In the new study, scientists at UC San Diego’s Scripps Institution of Oceanography and School of Global Policy and Strategy (GPS) compare genetically enhanced crops to other carbon dioxide removal (CDR) methods to explore what needs to be done to address the carbon crisis.
Removing Carbon Quickly

Scientists contributing to the Intergovernmental Panel on Climate Change say society must find a way to remove between 5 and 16 billion tons of greenhouse gas every year if it wants to counteract global emissions. This is in addition to slowing the amount of greenhouse gases added to the atmosphere daily.
Scientists found that the so-called carbon-enhanced crops remove 0.9–1.2 gigatons of carbon annually within the first 13 years of adoption. According to the researchers, that’s “about seven times larger than all CO2 offsets supplied today to the global market.”
Daniela Faggiani-Dias is a climate scientist at Scripps Oceanography and UC San Diego’s Deep Decarbonization Initiative. She is also the study’s lead author. She said, “There is a consensus in the scientific community that we will have to scale CDR substantially to reach net zero, on top of drastically reducing our greenhouse gas emissions.”
“Yet, research on how CDR can realistically scale, considering not only technical limits, but also scale-up speed and feasible pathways, is very thin,” she added. “And this is what is new about our study.”
Scalability
Researchers used historical examples to see how new CDR technologies performed and how long they took to become commonplace. They then compared these examples to crop modification. They note that crop modification has already progressed much faster than previous methods. The authors credit a well-established agriculture industry. These advantages put crop modification ahead of other strategies for carbon removal.
The researchers found that the carbon-enhanced crop innovation resembles genetic modification. However, genetic modification is controversial. Not every country allows this method, especially in food crops.

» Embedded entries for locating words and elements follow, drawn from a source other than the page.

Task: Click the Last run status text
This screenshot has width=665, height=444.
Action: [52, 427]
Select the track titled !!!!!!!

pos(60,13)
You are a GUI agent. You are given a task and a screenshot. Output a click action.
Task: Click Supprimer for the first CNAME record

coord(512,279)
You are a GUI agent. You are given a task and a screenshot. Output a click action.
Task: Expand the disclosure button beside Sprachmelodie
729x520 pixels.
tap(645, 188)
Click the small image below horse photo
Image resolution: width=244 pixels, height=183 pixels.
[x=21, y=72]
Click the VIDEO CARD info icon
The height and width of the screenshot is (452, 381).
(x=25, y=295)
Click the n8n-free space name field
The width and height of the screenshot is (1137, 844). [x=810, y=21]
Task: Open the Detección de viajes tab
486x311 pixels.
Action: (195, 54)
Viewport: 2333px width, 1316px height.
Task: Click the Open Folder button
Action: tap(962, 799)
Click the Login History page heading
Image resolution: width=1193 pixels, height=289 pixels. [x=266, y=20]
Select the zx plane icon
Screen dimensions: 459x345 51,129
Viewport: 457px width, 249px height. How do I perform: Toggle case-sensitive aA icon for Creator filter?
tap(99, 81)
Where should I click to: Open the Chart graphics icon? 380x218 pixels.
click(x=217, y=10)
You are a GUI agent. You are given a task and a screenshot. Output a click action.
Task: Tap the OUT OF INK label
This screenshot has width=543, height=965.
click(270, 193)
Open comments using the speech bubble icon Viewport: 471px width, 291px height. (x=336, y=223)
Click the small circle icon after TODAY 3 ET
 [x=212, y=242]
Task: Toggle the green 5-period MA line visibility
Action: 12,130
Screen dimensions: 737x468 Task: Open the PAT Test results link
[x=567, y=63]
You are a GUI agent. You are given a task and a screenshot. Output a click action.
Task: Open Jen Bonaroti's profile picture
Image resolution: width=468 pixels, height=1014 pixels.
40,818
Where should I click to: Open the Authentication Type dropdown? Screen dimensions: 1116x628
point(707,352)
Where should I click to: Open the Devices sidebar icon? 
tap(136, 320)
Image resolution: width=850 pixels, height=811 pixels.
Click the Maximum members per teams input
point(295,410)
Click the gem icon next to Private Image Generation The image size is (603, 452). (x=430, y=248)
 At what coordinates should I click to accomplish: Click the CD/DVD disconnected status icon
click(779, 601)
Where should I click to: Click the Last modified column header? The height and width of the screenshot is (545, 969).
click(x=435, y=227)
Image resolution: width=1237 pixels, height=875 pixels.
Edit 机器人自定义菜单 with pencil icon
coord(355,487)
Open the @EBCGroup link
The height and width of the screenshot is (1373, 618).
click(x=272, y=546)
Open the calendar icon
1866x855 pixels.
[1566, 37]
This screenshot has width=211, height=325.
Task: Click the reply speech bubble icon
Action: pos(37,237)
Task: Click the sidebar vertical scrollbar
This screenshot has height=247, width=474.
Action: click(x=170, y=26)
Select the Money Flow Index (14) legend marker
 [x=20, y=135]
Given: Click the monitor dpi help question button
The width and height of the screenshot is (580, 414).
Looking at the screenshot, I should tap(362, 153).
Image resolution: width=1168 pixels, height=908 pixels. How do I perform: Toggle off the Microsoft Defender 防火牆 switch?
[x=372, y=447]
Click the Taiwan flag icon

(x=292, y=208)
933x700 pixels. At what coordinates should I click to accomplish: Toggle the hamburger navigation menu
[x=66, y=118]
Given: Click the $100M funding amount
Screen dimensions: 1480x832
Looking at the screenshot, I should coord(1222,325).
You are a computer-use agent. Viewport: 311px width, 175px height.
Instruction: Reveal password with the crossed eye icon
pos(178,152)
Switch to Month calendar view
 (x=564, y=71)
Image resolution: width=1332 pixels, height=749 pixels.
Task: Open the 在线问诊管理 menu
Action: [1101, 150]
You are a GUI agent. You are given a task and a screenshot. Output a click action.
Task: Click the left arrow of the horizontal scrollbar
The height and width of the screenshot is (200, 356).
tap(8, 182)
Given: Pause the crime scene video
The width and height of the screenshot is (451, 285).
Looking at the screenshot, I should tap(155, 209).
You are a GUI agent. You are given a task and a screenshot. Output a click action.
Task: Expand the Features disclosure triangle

The scientists analyzed the history of genetic crop modification to see how long it would take for carbon-enhanced crops to break barriers and become widespread. They found that it took genetic modification an average of 11 years to go from early adoption to widespread use in countries that allow it. Because of resistance to genetic modification, it has only spread to about 13% of all the agricultural land in the world. Researchers believe carbon-enhanced crops have a similar ceiling.
However, if countries received carbon credits to adopt the practice, it could be significant to the process’s progression. Faggiani-Dias says, however, it wouldn’t be enough on its own. She says there must be more than one component to decarbonize the world.